▶ **The task**: Can you collect every line in the items below that contains the word "should"?

Supplied records Block Start

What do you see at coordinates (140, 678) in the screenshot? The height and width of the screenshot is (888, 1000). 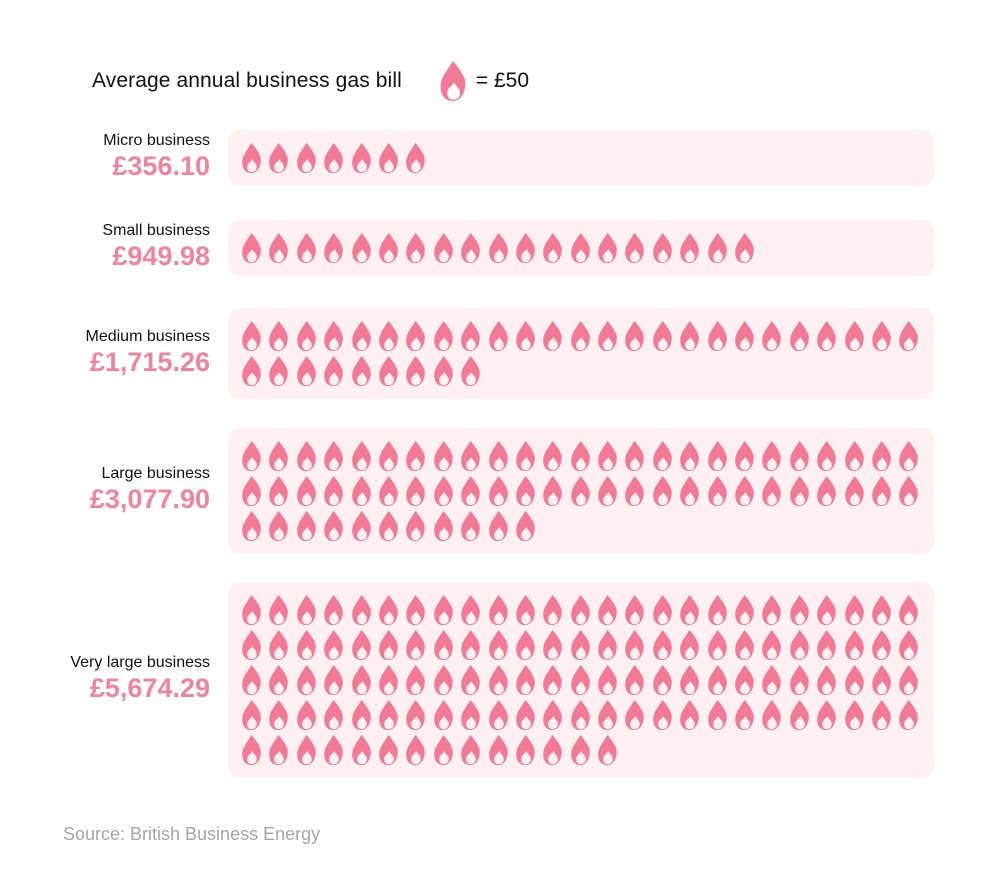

Supplied records Block End
Supplied records Block Start

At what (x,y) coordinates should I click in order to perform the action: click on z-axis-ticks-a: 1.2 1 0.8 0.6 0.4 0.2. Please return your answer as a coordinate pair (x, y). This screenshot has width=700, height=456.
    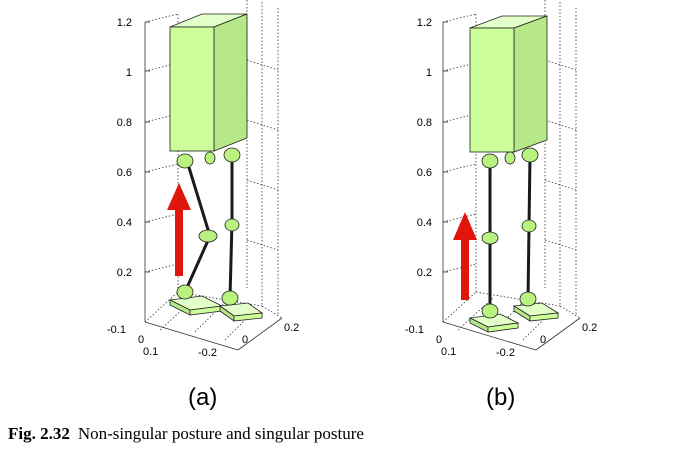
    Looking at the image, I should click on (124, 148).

Supplied records Block End
Supplied records Block Start

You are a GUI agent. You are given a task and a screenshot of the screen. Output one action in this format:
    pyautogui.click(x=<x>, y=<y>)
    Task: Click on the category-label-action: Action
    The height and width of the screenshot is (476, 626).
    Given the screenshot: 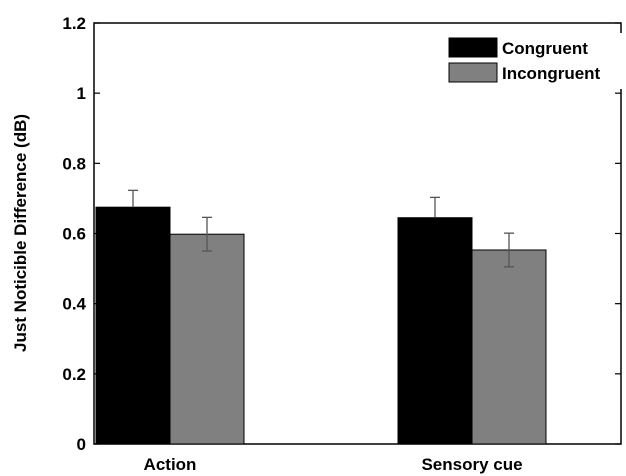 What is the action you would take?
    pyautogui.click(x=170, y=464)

Supplied records Block End

▶ **Solution to the problem**:
At what (x,y) coordinates should I click in order to perform the action: click on z-axis-ticks-a: 1.2 1 0.8 0.6 0.4 0.2. Please return your answer as a coordinate pair (x, y). This screenshot has width=700, height=456.
    Looking at the image, I should click on (124, 148).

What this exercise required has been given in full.